Needless-to-say, the so-called Liberal Democrats offer no alternative. Despite making a few sound noises on ID cards, the LibDems are nanny statists par excellence. A conservative friend recently pronounced, "I'd rather vote for Tommy Sheridan than the LibDems!"
I am tempted to vote UKIP, but they do have a whiff of incompetence about them despite there being several sound activists in the party. They are not exactly on the radar here in Scotland. So shall I be voting Conservative again? Sort of.
I've met a few of the Tories on the Edinburgh City Council as well as my local candidate. They are normal people. They have real jobs, don't have windmills on their roofs, are unlikely to hug a hoodie and probably think the same sort of thing as I do about Polly Toynbee and her ilk. I'll be happily voting for my Conservative candidate for the City Council.
But that's as far as it goes for the Tories. I do understand that David Cameron is attempting to rebrand his party, but the only reason why they were in need of rebranding is because the Conservatives had totally failed to promote a consistent policy in favour of individual liberty. Where are their calls for slashing the over-bloated state? Why haven't they advocated huge tax cuts on principle?

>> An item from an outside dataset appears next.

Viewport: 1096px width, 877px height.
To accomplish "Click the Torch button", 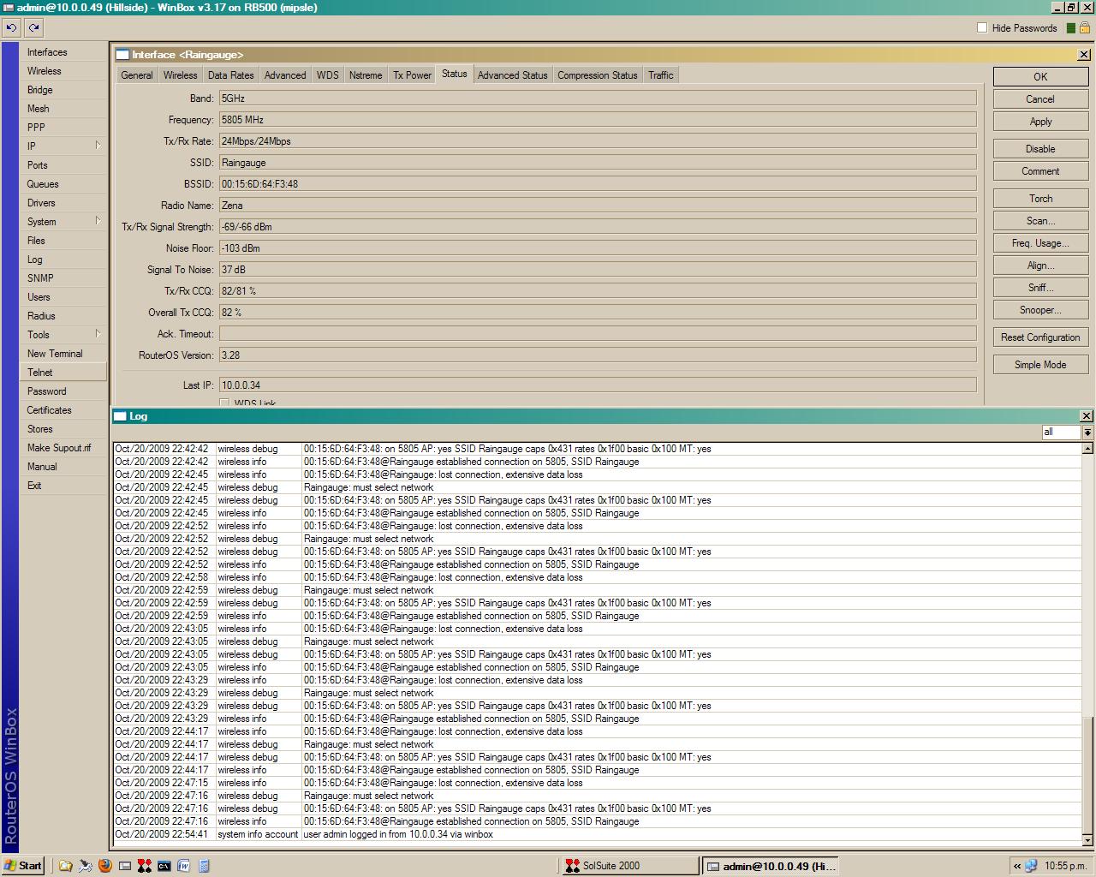I will (x=1039, y=198).
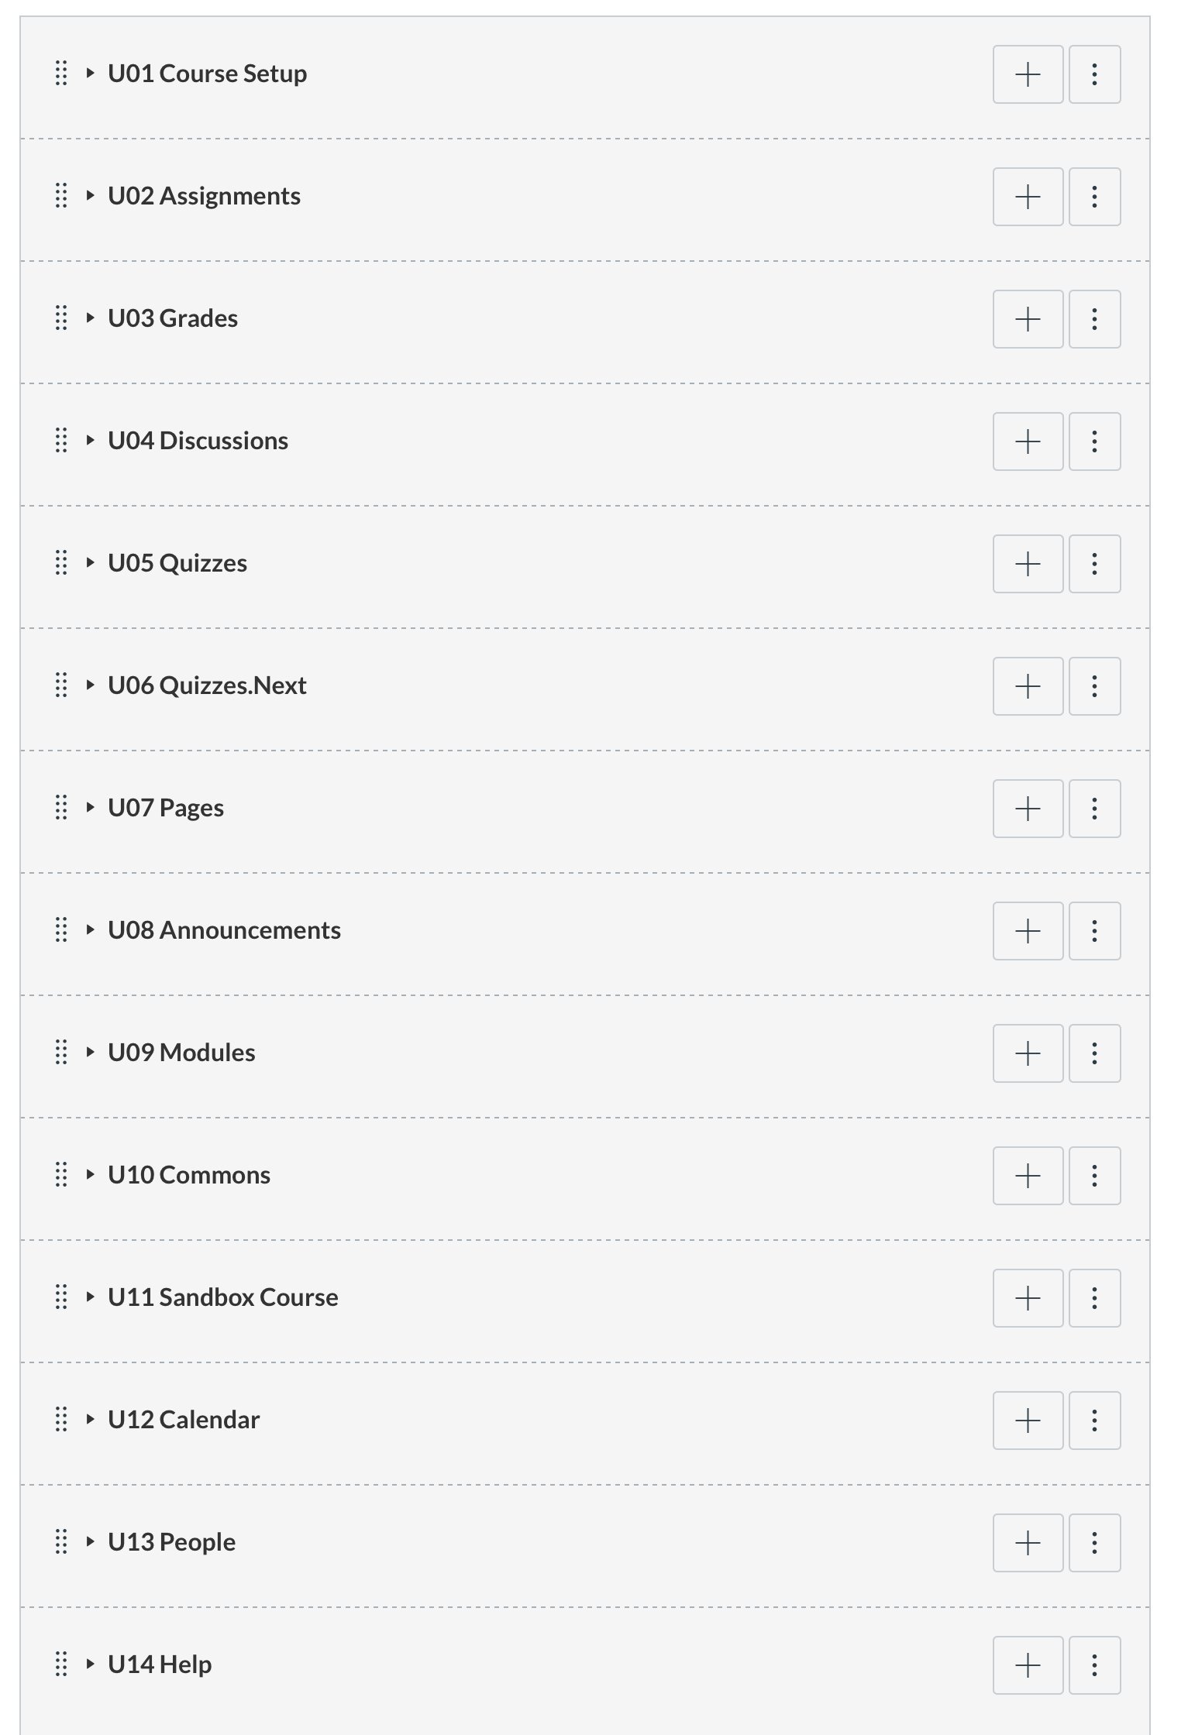Open the options menu for U08 Announcements
The image size is (1188, 1735).
(x=1094, y=930)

Why are they seemingly determined to remain in the EU no matter what the cost to Britain?
And so, to coin a phrase, it's time.
Rather to my surprise I've decided to vote SNP in the parliamentary election. Don't get me wrong - I remain a federalist, though doubt that a sensible federal solution for the UK will be adopted. If I lived in certain other constituencies I'd be voting Tory - I won't mention which candidates I have in mind, not wanting them to face the probable wrath of their party for the crime of liberty-speak. I would probably vote against independence were a referendum being held this week. But an independent Scotland is not unthinkable for me. Indeed, one reason I am voting for the Nationalists is my extreme annoyance at many of those in the English press and blogosphere who seem to have developed a strong hatred of Scotland. Yes, the West Lothian Question should have been dealt with - a position accepted by 99% of Scots. But all those claims about Scotland being an economic basket case have become rather tiresome. It ain't so and I can't be bothered to link yet again to the evidence. Suffice to say that we're number four out of the twelve UK regions and boringly average in the European economic context.
But my primary reason for voting for the Nationalists is this. What would Tony Blair want? What would Gordon Brown want? What would Joke McConnell want? The last thing they'd want is my voting SNP. So that's what I'll be doing and I hope and pray that Labour gets a good kicking on Thursday.
Blogless in Venice
Lots of travel photos will be on Flickr in a few days.
To some extent I managed to keep up with the Scottish election campaign, which is certainly more interesting than the last one.
I'll write something later today about how I plan to vote.